*Travail à réaliser*.
(1) D'après le texte sur la titrisation, quelle obligation est venue étoffer la loi française qui protège les salariés contre de fausses mesures de licenciement ?
(2) Prolongez le texte sur la titrisation et ses dérives au-delà de sa dernière phrase.

*Texte source*.
De la même manière, la titrisation (grosso modo vendre ses créances a un fonds dédié qui émettra des titres dont les acheteurs encaisseront les remboursements des créanciers sous forme de dividendes) est un outil complexe mais dont l’essence aura été dévoyée. L’utilisation de ce système s’est développé du fait des PME qui trouvaient, sur un marché de gré à gré, un financement qu’elle n’avait plus ou pas facilement auprès des banques ! Par la suite, la titrisation est devenue un melting pot (diminuer les engagements des banques, transfert de risque, financement revolving de BFR, accompagnement de la croissance d’un groupe, rationalisation du portefeuille client…), puis un élément sur lequel se sont greffés d’autres instruments, tels que les CDO/CDS évoqués. On est donc loin d’un besoin de financement ou de couverture (sur des prix ou des qualités de produits) qui, rappelons-le, n’est qu’un pari sur ce que sera l’avenir. Il y aura donc toujours un perdant et un gagnant (un peu moins lorsque ce ne sont que des options). Il faut comprendre ici que toute mesure ou instrument financier visant à améliorer quelque chose à l’origine est toujours dévoyé de son objet primaire. D’où les bandits décriés ! Pour imager ce propos, prenons l’exemple d’une loi visant à améliorer un problème, loi immédiatement contournée ou dévoyée de son origine. Ainsi, la loi française qui vise a protéger les salariés de fausses mesures de licenciement (il faut comprendre ici sans les indemnités normalement dues) s’est-elle étoffée de l’obligation de proposer un reclassement. Certaines entreprises ont proposé à leurs salariés un reclassement dans des pays en voie de développement. Le salaire étant indexé sur le coût salarial pratiqué localement ! Voudriez-vous quitter la Côte d’Azur avec vos 1 500 euros pour l’Inde avec un salaire proposé de 500 roupies ? Ne souriez pas, cela s’est déjà vu… et une telle offre est conforme à la loi. Pour en revenir à nos bandits décriés par Jean Montaldo, des traders qui s’étaient mis à leur compte, après les premiers tremblements financiers, furent interviewés par les chaînes de télé : ils précisaient eux-mêmes que les marchés (ou acteurs de marché) retombaient dans leur travers ou ne tarderaient pas à y retomber bientôt. Chasser le naturel à coup de pertes de milliards et il revient au galop pour faire gonfler une autre bulle, voire la même.

*Extraits de données*.
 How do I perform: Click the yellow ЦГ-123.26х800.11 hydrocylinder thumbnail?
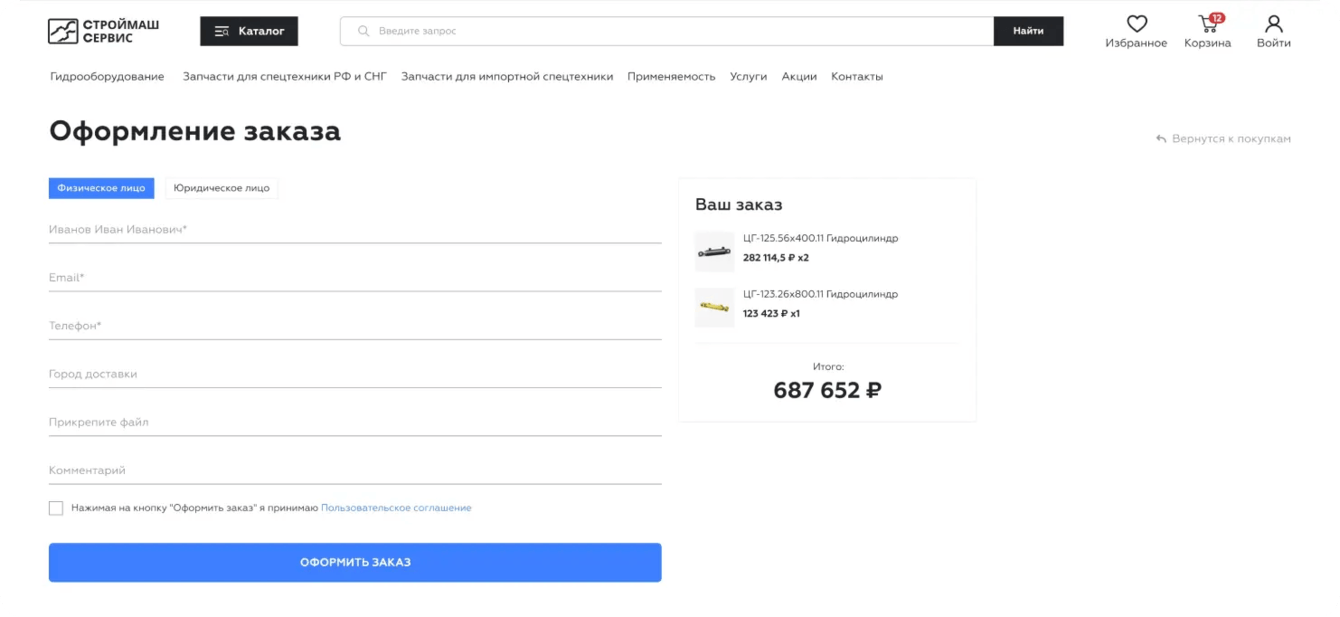click(x=715, y=307)
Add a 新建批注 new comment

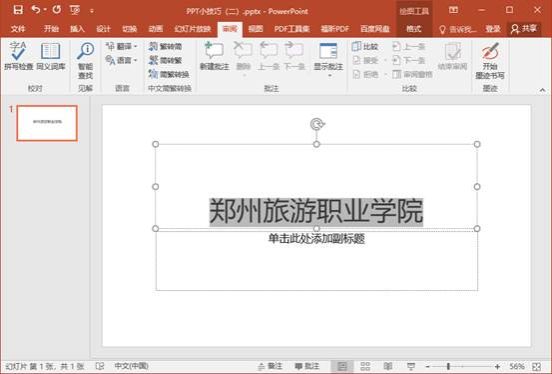click(x=214, y=56)
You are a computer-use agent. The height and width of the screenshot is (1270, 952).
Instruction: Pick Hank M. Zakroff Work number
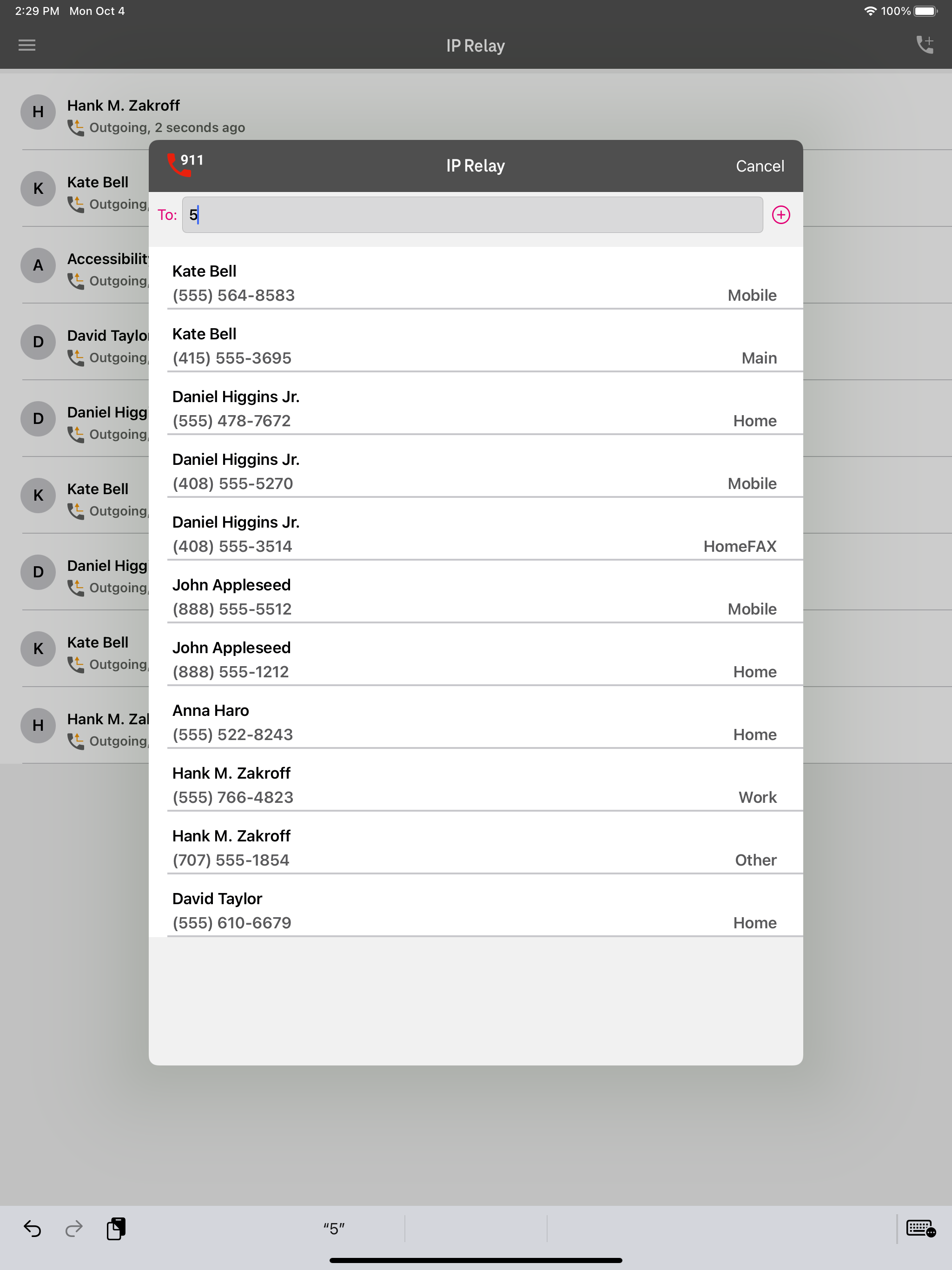pos(474,785)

*Résultats dans l'ordre*.
(1) L'obligation de proposer un reclassement.

(2)
En ce qui concerne les « Hedge funds » énoncés dans le livre et dénoncés par ailleurs (Sarkozy et d’autres), mon point de vue diffère un peu de l’auteur. On nous les présente comme les machiavels de la finance ayant torpillé le bon fonctionnement des marchés et ayant fait exploser la santé financière du monde. Sachez-le, il y a une grande part de vérité avec les faillites retentissantes de certains fonds (évoquées dans le livre). Mais ceux-ci ont fait tout le contraire du fonctionnement normal d’un fond. Par principe, un hedge fund annonce des rentabilités potentielles hors normes en contrepartie de risques très élevés. Le risque de perte totale de l’investissement est donc supposé connu d’un investisseur dit qualifié (cf. infra), tandis que ce risque est normalement maîtrisé par des structures de couverture adaptées. Par ce biais, un hedge fund normal fera zéro de perte quand tout le monde enregistrera des moins 20 ou moins 40%. Rappelons que dans le langage financier, hedge est une couverture et que les fonds correctement structurés existent, ne serait-ce qu’en lisant des articles ou des rentabilités publiées de fonds investis dans les hedge funds lors de périodes de retournement de marché (les informations sur le site Boursorama sont à la portée de tout le monde). Dans la réalité, beaucoup de nos machiavels ont investi tout le paquet dans un même produit a risque, ce que peu de personnes auraient fait, sans la couverture adaptée (quand on est sûr de son coup, autant aller jusqu’au bord du précipice en l’absence de frein).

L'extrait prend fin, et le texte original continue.